Despite its obvious weaknesses, and undaunted by the usual hyperbole of the Obama administration and its bearers, beaters, and apologists, led by John (“unbelievably small”) Kerry, I think the Geneva agreement over the Iranian nuclear program is progress. Habitual readers will recall that I had effectively given up on this administration doing anything except, to conflate phrases of FDR and Mao Tse-tung, “stand idly by with folded arms” while the ayatollahs seeded the topography of Iran with launchers loaded with nuclear-tipped missiles. Of course, this would have led to similar arms in the hands of the Saudis, Egyptians, and Turks, which, with Iran, Pakistan, and Israel, would have made the Middle East a dense forest of nuclear missiles aimed heavenwards on their launchers, but angled at each other. At that point, a nuclear exchange would be practically inevitable, even if it were initiated by one of the Muslim countries in the region tacitly allowing a terrorist group to deliver a suitcase bomb in a container ship and then unctuously claiming not to have known anything about it (much as Mullah Omar, then the ruler of Afghanistan, did after the 9/11 attacks). The failed state is the refuge of the enemies of civilized, or even just powerful, countries, as it affords the world’s most odious people the excuse of claiming no direct responsibility for the outrages launched from such places, e.g., terrorism in Sudan or piracy in Somalia.

** WHAT YOU WILL DO **
List every person mentioned by name in the commentary on the Geneva nuclear agreement with Iran.

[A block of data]
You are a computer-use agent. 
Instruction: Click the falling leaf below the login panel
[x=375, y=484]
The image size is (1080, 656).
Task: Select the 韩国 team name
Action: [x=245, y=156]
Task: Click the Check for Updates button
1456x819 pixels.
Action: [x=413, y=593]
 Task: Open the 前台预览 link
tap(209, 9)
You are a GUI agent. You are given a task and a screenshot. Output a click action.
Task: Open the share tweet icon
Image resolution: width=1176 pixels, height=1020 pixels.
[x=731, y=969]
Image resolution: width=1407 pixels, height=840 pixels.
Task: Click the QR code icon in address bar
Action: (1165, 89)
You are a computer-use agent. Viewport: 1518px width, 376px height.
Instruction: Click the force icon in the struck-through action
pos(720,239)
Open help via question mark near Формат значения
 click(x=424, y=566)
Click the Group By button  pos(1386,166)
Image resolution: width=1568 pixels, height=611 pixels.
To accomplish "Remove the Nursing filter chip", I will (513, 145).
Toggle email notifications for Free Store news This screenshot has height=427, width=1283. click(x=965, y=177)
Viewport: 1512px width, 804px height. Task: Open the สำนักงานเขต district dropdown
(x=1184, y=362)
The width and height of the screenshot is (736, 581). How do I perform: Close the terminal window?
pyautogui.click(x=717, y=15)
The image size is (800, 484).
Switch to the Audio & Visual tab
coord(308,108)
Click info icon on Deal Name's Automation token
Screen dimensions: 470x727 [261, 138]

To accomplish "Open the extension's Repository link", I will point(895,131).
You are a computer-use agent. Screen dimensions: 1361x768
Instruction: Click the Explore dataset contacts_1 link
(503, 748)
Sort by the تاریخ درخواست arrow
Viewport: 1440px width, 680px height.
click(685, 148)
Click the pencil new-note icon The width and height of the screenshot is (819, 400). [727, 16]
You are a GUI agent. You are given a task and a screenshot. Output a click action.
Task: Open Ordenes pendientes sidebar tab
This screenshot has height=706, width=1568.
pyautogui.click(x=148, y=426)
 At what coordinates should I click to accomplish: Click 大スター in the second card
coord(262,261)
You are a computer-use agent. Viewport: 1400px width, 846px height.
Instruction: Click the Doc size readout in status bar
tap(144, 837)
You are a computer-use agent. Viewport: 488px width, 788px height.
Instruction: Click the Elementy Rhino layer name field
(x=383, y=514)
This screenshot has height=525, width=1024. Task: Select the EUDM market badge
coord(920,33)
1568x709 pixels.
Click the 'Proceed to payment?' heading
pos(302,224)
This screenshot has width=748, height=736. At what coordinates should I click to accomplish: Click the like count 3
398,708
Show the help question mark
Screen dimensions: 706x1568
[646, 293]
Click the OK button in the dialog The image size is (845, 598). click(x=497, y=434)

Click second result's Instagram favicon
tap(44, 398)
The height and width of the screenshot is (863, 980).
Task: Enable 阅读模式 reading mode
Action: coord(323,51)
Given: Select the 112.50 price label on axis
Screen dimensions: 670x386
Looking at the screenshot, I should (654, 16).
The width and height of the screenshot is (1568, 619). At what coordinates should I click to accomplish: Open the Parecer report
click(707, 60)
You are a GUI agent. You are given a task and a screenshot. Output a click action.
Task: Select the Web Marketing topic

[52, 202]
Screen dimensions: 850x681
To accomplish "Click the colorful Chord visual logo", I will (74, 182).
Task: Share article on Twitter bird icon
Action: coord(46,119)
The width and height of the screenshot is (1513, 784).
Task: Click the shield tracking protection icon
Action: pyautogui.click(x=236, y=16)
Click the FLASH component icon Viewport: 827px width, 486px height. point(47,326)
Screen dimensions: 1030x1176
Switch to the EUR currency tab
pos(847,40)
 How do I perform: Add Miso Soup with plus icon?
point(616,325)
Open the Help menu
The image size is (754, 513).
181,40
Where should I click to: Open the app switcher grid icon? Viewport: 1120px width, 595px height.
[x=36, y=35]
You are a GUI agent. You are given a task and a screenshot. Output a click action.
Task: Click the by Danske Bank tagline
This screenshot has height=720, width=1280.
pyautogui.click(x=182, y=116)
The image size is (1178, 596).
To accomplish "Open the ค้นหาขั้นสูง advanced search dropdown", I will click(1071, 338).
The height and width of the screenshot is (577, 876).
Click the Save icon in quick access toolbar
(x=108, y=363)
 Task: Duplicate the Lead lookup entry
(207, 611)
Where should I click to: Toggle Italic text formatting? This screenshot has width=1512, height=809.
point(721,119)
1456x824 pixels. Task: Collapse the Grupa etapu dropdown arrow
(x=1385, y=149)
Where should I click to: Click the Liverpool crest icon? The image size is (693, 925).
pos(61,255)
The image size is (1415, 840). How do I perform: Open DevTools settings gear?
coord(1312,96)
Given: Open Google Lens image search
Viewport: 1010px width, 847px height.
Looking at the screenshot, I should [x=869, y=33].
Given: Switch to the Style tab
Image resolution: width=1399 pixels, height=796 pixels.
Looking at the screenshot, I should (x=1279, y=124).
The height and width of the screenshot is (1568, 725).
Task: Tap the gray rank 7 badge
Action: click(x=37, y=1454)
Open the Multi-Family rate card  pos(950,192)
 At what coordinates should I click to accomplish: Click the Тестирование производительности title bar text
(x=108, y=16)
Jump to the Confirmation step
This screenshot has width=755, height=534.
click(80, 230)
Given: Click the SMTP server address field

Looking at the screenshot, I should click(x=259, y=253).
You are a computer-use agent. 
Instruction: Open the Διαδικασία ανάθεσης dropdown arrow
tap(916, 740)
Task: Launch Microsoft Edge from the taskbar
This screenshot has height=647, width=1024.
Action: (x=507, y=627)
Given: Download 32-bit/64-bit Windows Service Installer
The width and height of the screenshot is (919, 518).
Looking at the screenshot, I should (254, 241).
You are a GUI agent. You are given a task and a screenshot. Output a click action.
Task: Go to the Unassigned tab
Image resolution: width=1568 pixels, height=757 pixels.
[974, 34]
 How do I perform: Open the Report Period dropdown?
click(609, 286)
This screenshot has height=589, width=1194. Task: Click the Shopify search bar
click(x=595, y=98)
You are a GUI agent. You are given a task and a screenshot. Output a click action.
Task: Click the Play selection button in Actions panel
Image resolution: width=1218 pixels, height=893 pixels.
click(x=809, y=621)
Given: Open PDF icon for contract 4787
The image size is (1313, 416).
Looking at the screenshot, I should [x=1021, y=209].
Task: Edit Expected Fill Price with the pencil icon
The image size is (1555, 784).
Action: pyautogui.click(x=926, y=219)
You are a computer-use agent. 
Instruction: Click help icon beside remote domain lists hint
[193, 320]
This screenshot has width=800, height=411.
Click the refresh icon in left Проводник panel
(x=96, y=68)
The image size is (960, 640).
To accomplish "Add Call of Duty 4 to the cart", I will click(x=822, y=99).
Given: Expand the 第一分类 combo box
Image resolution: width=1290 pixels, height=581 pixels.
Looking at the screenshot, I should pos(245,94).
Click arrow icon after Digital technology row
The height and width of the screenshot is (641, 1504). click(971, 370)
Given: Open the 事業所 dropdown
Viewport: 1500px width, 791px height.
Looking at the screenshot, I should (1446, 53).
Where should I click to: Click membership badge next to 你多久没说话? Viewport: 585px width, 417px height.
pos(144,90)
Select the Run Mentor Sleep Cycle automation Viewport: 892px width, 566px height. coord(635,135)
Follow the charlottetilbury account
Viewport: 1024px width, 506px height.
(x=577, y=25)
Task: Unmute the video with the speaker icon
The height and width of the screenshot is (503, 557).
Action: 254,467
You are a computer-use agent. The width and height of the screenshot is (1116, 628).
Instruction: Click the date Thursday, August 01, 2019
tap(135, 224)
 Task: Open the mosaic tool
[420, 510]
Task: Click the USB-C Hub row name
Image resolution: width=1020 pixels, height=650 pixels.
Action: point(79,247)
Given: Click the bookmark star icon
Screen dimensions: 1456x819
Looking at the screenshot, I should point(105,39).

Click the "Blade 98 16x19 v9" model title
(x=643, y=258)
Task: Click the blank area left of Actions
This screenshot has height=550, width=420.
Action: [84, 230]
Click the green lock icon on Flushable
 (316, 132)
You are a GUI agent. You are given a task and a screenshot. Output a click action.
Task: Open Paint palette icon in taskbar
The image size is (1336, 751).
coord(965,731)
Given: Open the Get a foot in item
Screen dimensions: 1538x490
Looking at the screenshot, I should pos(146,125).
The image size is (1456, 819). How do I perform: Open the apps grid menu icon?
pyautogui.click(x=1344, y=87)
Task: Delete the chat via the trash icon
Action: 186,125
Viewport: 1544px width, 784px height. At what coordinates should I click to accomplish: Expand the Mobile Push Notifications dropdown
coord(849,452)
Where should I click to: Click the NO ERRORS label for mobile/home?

** ANSWER TO THIS EXERCISE **
Obama
John Kerry
FDR
Mao Tse-tung
Mullah Omar